By Simon Ambit
Though at times we lack an abundance of water and it may be considered by some to be an arid climate, our little area of Castle Country is saturated with natural beauty and hidden splendor. From the aspen groves surrounding Scofield Reservoir to the dungeon-like confines of the San Rafael Swell, there is no shortage of inspiring terrain to experience.
My family and I packed lunch and took a Saturday voyage down through The Swell last week and witnessed some awesome aspects that we’d not taken the kids to before. After eating lunch at Swinging Bridge and peering into The Sinkhole, we continued southward toward I-70. Sneaking under the freeway, we toured the accommodations of Swasey’s Cabin and checked in at Joe’s Office.

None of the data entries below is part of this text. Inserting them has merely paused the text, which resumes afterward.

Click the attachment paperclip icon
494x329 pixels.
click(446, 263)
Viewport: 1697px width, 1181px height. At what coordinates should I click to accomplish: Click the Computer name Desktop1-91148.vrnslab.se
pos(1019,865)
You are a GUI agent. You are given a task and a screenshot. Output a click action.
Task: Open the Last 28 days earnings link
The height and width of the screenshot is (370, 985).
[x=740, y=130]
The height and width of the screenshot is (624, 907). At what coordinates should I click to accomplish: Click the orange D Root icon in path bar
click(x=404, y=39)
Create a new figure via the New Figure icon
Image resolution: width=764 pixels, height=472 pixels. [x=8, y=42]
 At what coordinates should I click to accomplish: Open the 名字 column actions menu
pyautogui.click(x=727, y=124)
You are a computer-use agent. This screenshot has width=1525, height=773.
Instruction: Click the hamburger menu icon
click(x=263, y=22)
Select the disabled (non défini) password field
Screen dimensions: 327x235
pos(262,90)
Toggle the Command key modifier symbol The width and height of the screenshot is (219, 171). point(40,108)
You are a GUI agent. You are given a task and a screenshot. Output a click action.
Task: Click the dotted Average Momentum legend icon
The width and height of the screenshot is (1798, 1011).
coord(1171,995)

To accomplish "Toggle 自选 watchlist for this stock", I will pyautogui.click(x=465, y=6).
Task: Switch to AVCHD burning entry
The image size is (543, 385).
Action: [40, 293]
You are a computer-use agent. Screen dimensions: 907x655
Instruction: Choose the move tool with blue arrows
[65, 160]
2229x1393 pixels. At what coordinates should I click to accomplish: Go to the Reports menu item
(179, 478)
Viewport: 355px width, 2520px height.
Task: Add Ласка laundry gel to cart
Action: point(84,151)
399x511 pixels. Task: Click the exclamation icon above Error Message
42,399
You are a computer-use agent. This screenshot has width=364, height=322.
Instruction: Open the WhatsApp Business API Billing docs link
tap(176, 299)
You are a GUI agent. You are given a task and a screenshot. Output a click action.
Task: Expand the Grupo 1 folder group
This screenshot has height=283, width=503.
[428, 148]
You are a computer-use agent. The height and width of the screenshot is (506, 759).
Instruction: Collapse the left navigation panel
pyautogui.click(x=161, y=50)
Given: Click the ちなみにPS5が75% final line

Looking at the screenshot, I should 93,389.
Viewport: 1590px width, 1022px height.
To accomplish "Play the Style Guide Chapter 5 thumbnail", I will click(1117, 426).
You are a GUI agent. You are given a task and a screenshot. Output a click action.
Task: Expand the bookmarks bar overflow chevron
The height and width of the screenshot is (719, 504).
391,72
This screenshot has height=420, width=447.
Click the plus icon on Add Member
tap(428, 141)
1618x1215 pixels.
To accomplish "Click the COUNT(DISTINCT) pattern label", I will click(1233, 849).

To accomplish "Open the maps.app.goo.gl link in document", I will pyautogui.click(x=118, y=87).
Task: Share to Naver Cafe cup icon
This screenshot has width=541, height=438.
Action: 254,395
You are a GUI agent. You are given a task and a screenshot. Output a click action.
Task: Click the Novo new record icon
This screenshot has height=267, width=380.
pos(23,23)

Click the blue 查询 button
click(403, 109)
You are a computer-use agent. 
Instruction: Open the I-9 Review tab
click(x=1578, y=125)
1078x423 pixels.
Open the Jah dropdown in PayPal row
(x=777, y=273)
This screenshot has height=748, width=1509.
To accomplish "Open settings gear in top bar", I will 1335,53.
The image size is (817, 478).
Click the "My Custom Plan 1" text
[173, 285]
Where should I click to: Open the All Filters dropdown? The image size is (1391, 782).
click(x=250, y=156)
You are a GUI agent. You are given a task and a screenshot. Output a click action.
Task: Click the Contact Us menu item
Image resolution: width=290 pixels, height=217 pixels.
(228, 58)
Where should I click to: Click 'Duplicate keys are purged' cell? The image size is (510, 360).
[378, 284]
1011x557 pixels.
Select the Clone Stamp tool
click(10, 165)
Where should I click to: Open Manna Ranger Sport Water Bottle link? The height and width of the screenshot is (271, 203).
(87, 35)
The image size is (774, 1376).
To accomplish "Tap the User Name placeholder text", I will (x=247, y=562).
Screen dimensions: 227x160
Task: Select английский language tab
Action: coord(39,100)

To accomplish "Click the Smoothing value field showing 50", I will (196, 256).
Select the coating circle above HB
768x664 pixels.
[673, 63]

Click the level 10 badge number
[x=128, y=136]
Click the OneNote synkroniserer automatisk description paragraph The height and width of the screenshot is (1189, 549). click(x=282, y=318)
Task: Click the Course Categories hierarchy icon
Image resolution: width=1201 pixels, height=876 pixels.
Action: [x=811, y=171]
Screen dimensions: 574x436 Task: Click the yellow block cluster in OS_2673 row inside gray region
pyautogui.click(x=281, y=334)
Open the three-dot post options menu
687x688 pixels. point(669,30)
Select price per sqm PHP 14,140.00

We then spent some time hiking among the spires, slots and sheer cliffs surrounding that area. It is a rugged and harsh terrain, but it also has a beauty that draws you in and seems to meld to something deep inside you. The slot canyons in particular have a voice all their own and call to me to explore and step back in time with each footstep deeper into labyrinth I wind.
On one occasion as we wriggled back into a crack in the wall, it opened up into a small little winding crevasse that stretched back about 50 feet deep and 8 feet wide. There in the dimness of that cavern was a scene of inspiring perseverance.
With its root ball clear of any soil and most of the drip line roots completely exposed to the elements, a large tree had forced its sub, AKA radical roots, down into the small cracks and tiny fissures of the stone walls in an effort to survive. The tree had then stretched and clawed its way toward the light above the confines of the dim room.
Overcoming the odds and forcing its way beyond the confines of the stone and the darkness, the tree rose triumphantly above the rim of the stone crater and now towered above its captor with a total height of approximately 40 feet!
Life is not often fair; at times, our opportunity for growth does not come among the richest of soil, the safety of the garden, the ease of bountiful water supply, nor ample sunshine. Sometimes, we are forced to make the best we can by capitalizing on what little light sinks into our life each day, drinking from the storms and finding strength among the stones. And as we continue to look onward and upward, we will find that one day we will stretch beyond what we once were and become the strength and determination that made us what we now are. Life is great; grow from the struggles and always seek the light!